# Was it hard?



## awayinamerica (Aug 1, 2007)

Did you find it hard to immigrate to America? Do you think there were too many regulations and too much red tape?


----------



## atlast (May 24, 2007)

At least it is possible to go to the US. The EU seems to be pretty closed, with everyone mostly moving around within its borders. And with the new countries, it will stay that way for a while.

Poland, I guess, will soon have no carpenters left!


----------



## gkloken (Aug 9, 2007)

America is one of the most complicated countries to move to.
The Embassies are one of the biggest problems.
Applying through a "reputable" legal firm inside makes it so much easier.

Unfortunately so many of the legal firms also exploit potential immigrants. 

EU countries are welcoming foreign professionals from outside the EU.


----------



## choctawmicmac (Aug 11, 2007)

I studied Immigration Law at San Francisco State. In only one semester I got the impression that it is COMPLICATED as hell! It's only slightly less complicated if you are from Canada or Mexico. 

It's so complicated, I can see why people sneak in illegally. Getting here legally takes too long and costs too much. Especially with all the crack-downs lately of what they can and can't do from abroad in the Embassies. 

For instance: where I am, the US Consulate can NOT issue replacement Social Security Cards. I have to send the application in, over and over again, to the nearest Border Town's Social Security Field Office. It would actually be easier to deal with the US Consulate because for the simple fact that I could get them to understand that I am abroad and of course I have no current US I.D. left to give them! They would not expect any of the States to send me a replacement, updated drivers' license while I am not there in person.
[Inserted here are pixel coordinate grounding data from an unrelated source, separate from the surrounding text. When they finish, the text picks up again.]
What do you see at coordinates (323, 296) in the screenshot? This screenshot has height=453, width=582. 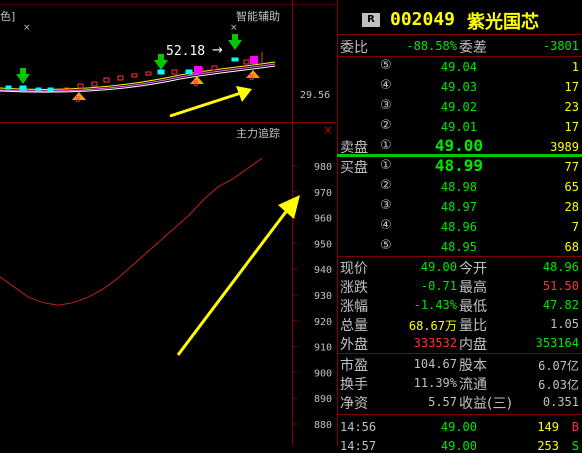 I see `y-tick-label: 930` at bounding box center [323, 296].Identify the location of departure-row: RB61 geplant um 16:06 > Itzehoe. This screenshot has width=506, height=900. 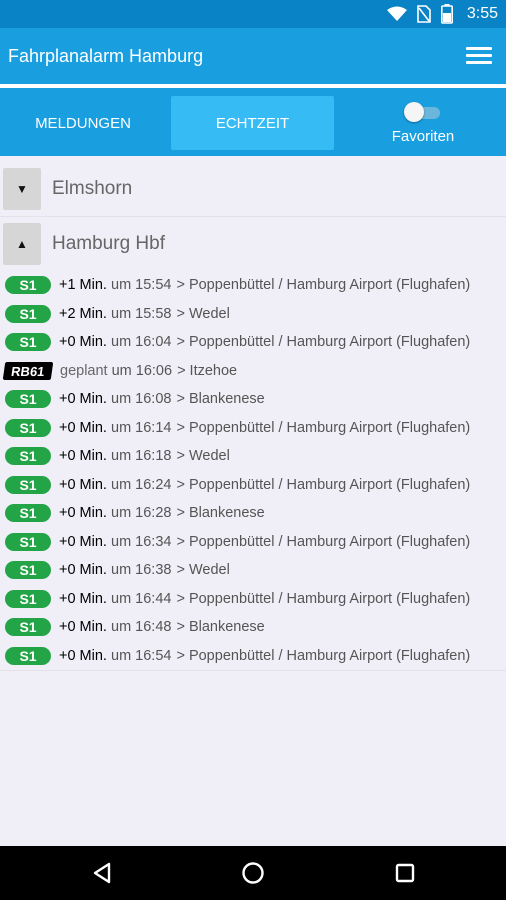
(253, 372).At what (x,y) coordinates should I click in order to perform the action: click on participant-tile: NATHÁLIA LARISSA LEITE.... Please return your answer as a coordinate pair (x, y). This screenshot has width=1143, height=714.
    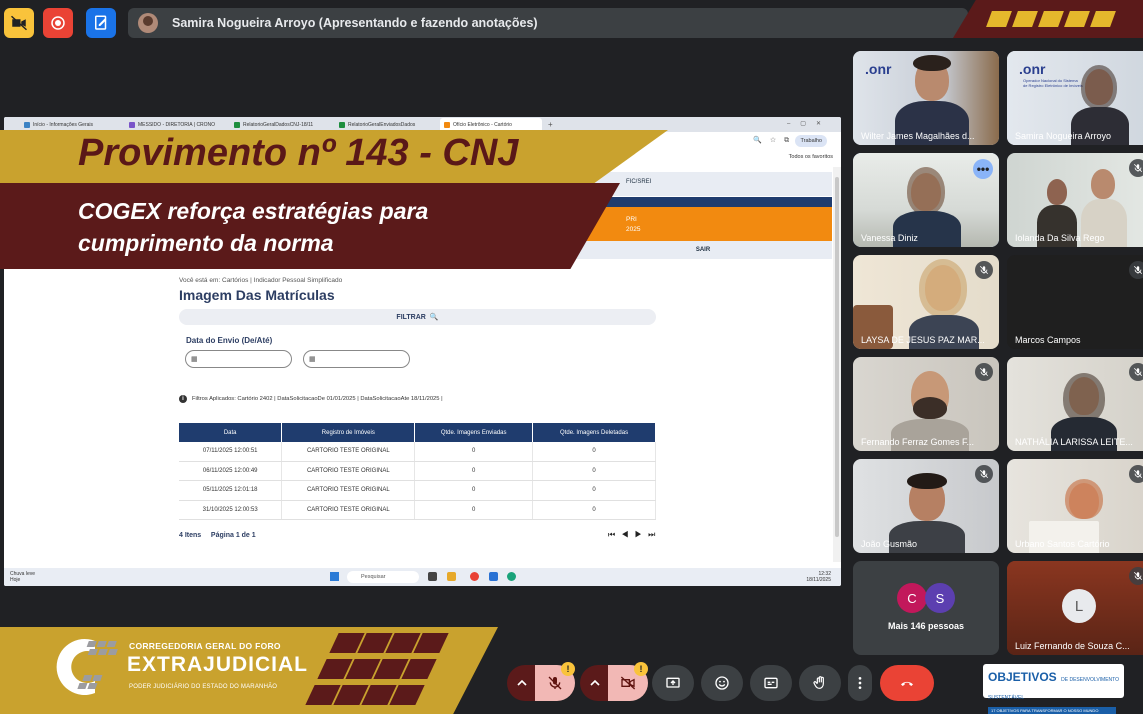
    Looking at the image, I should click on (1075, 404).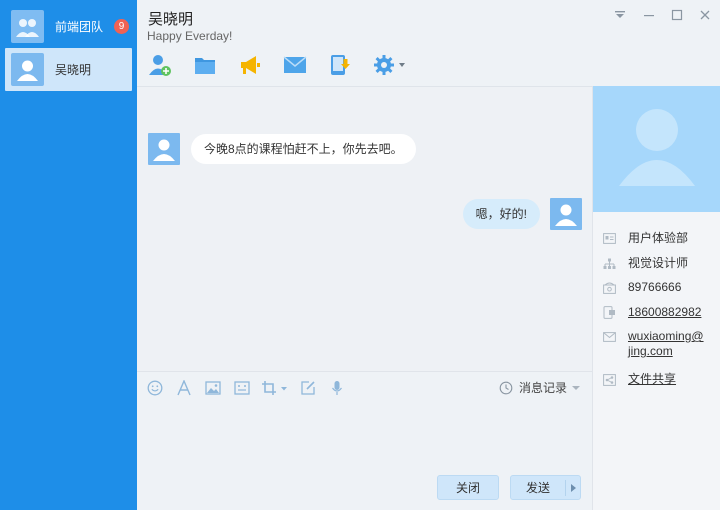 The image size is (720, 510). I want to click on close-icon, so click(705, 15).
However, the closest local SSA field office, does in fact seem to be under that impression....! 

These things are getting so complicated these days that it is actually understandable why people just buy documents on the street or on the black market and sneak in!


----------



## synthia (Apr 18, 2007)

Why can't you use your passport as ID? And they really can't make you send in your driver's license, if you had one (that's why it is good to live in Florida where you only get a new license every seven years or so), because you have to have it with you when you drive.
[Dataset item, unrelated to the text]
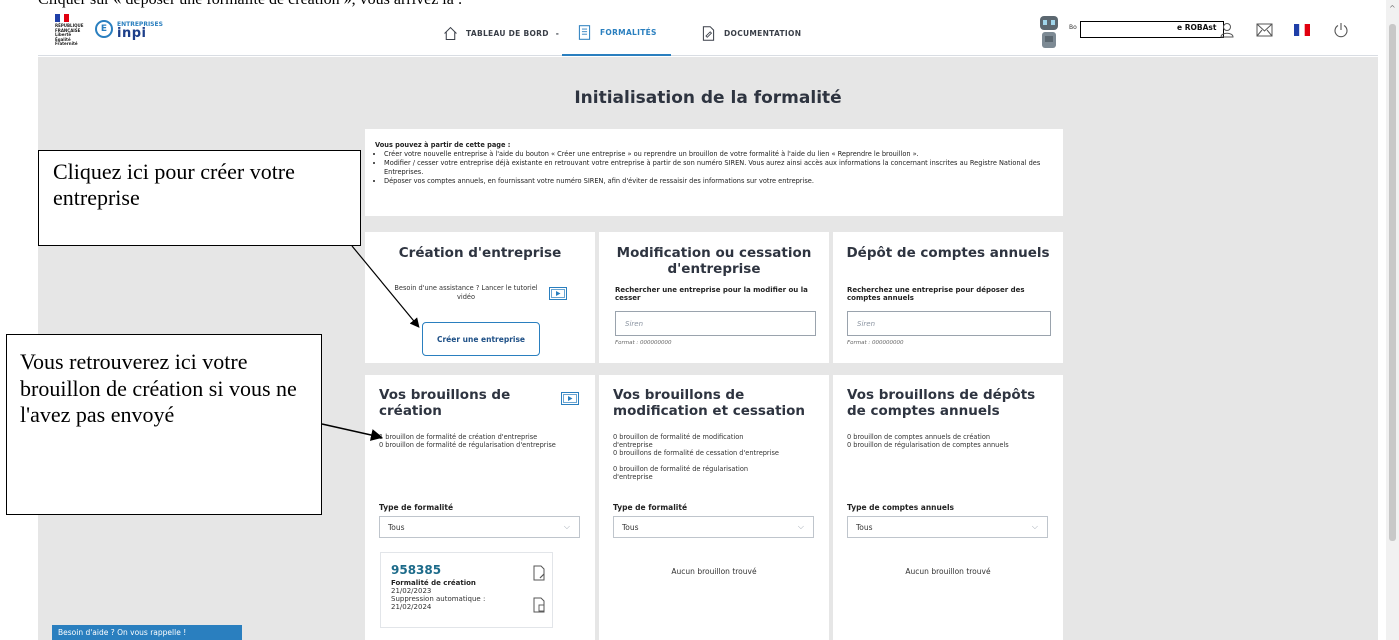  What do you see at coordinates (949, 324) in the screenshot?
I see `depot-siren-input: Siren` at bounding box center [949, 324].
Would they accept a birth certificate? 

Or have we managed to make things so complicated that it will become impossible to be an ex-pat?


----------



## gkloken (Aug 9, 2007)

choctawmicmac said:


> I studied Immigration Law at San Francisco State. In only one semester I got the impression that it is COMPLICATED as hell! It's only slightly less complicated if you are from Canada or Mexico.
> 
> It's so complicated, I can see why people sneak in illegally. Getting here legally takes too long and costs too much. Especially with all the crack-downs lately of what they can and can't do from abroad in the Embassies.
> 
> ...


Did you know you can now apply online for the renewal of your drivers license , provided you have someone that can receive it by mail and forward it to you in Canada with UPS or some courier.?


----------